Dari surat tersebut kita bisa memahami betapa luasnya pengertian Kartini terhadap agama. Menurut Kartini agama hendaknya membawa berkah, “supaya memperkaribkan semua makhluk Allah, yang berkulit putih maupun yang berkulit hitam, tidak pandang pangkat perempuan ataupun laki-laki agama mana yang dipeluknya.”
Upaya menggerus peran Kartini sudah dimulai sejak 1979 saat Harsja Bachtiar, seorang sosiolog, yang mendelegitimasi ketokohan Kartini dalam artikelnya, “Kartini dan Peranan Wanita dalam Masyarakat Kita”. Dia menggugat kultus Kartini sebagai pelopor emansipasi perempuan di Indonesia, karena curiga ada muatan kepentingan Belanda di dalamnya. Kartini terkesan “dipromosikan” oleh orang Belanda sebagai sosok perempuan berpikiran maju yang beritikad mendobrak tradisi kolot yang mengungkung masyarakatnya.
Cara pandang Harsja memunculkan pengertian kalau Kartini adalah produk kolonial, narasi liyan yang kurang cocok diaku sebagai narasi sejarah produk Indonesia. Sehingga ada kesan membela Kartini artinya berada di posisi yang sama dengan kaum kolonial Belanda.

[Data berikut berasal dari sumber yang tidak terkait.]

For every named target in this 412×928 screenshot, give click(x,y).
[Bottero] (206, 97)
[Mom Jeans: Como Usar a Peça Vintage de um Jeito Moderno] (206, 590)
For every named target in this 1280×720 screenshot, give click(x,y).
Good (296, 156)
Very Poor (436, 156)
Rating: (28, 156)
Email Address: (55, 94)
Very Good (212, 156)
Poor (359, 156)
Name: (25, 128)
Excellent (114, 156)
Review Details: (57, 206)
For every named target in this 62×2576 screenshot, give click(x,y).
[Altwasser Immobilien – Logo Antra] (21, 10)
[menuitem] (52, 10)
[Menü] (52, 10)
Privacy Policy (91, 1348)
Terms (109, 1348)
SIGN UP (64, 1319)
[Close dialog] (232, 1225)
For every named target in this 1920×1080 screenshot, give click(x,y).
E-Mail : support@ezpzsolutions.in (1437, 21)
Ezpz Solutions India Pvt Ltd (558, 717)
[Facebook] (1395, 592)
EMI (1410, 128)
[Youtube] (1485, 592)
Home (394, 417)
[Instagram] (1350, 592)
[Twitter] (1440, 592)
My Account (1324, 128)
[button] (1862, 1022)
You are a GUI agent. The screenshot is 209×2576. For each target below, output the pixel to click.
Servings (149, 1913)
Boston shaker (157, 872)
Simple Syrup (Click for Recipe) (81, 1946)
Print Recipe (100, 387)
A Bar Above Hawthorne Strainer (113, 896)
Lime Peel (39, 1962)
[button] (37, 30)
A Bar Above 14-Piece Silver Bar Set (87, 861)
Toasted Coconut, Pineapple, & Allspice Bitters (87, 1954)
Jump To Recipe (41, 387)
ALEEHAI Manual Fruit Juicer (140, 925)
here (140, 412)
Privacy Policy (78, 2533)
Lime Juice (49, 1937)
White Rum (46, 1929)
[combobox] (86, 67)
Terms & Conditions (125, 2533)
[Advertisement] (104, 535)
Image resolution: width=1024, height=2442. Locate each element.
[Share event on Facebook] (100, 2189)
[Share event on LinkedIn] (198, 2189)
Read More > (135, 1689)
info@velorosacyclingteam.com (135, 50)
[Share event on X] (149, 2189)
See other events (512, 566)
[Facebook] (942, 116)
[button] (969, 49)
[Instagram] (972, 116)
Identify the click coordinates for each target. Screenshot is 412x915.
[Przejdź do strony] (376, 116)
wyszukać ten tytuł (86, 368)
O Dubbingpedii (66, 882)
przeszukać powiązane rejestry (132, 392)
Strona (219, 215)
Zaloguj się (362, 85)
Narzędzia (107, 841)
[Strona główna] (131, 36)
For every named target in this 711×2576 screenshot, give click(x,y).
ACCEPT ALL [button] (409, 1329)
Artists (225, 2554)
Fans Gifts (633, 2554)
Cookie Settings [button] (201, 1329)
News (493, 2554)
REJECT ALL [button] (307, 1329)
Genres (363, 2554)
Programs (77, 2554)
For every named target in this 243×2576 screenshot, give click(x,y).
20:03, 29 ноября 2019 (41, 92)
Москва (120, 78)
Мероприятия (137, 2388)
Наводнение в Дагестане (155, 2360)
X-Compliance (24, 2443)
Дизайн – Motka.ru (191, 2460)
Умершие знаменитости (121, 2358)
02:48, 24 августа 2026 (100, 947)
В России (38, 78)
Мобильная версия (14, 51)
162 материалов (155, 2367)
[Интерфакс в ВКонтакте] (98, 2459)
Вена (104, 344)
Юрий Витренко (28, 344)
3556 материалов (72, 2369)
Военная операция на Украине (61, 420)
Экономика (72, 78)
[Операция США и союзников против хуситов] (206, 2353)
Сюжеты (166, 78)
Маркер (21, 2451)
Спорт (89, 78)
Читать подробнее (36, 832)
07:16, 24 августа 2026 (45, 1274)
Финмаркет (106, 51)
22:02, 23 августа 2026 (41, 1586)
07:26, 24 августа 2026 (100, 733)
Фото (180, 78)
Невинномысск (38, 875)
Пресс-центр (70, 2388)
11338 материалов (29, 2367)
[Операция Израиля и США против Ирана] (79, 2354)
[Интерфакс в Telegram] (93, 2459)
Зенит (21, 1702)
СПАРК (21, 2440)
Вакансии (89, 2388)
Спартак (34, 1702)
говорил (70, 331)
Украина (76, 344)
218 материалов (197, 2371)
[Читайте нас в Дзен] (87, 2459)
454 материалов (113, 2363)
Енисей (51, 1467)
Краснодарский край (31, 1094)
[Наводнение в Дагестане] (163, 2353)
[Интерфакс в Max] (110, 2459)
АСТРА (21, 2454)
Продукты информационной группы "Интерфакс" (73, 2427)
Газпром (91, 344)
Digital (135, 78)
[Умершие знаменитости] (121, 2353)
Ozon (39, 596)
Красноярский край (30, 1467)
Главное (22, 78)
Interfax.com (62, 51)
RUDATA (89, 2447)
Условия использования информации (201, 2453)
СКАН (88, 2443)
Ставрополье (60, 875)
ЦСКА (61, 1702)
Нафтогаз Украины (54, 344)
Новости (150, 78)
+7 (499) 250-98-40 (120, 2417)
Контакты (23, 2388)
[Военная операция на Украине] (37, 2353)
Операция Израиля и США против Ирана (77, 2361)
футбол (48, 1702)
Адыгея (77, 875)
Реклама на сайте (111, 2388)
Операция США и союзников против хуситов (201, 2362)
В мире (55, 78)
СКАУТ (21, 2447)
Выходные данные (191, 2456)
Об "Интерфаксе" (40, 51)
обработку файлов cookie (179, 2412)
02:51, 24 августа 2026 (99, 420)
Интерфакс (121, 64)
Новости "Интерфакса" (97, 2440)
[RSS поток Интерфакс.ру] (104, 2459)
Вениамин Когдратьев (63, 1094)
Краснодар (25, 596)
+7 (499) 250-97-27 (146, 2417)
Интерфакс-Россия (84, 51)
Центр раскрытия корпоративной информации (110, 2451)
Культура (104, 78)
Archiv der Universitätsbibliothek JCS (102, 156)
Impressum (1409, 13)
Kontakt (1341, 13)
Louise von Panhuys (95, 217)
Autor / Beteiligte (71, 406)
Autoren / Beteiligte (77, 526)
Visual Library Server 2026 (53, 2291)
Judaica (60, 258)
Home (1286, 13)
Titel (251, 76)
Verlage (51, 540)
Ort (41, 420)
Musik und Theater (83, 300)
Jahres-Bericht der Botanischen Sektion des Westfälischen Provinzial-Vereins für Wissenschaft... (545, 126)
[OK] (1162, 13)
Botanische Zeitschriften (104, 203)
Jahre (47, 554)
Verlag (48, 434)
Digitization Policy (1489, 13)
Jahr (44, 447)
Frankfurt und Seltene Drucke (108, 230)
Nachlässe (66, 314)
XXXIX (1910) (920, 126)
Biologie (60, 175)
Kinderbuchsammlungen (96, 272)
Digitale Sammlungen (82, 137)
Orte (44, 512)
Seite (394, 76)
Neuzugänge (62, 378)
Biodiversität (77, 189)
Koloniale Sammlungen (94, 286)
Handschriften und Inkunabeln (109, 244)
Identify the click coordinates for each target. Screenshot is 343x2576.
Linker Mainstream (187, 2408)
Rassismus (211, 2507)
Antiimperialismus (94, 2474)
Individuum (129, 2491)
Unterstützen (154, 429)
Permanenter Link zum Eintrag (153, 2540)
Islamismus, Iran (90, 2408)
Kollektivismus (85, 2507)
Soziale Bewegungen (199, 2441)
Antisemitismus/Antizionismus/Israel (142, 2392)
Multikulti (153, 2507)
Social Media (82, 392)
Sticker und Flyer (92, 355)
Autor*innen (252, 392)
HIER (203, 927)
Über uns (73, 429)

Harsja menawarkan tokoh perempuan lain yang menurutnya jauh lebih jelas peran dan perjuangannya ketimbang Kartini yang hanya menulis surat. Mereka adalah Sultanah Seri Ratu Tajul Alam Safiatuddin dari kesultanan Aceh dan Siti Aisyah Wa Tenriolle dari Sulawesi Selatan.
Harsja mungkin mengabaikan jasa terbesar Kartini, yang bukan terletak pada kepalan tangan menggenggam senjata atau duduk di tampuk kekuasaan. Api semangat pada setiap lembar suratnya jadi sumber inspirasi perjuangan banyak perempuan generasi berikutnya. Surat-surat Kartini, sebagai buah pikiran dan cerminan situasi batin kaum perempuan sezamannya, sumber otentik yang tak bisa tergantikan oleh legenda atau dongeng keperkasaan perempuan di masa lalu.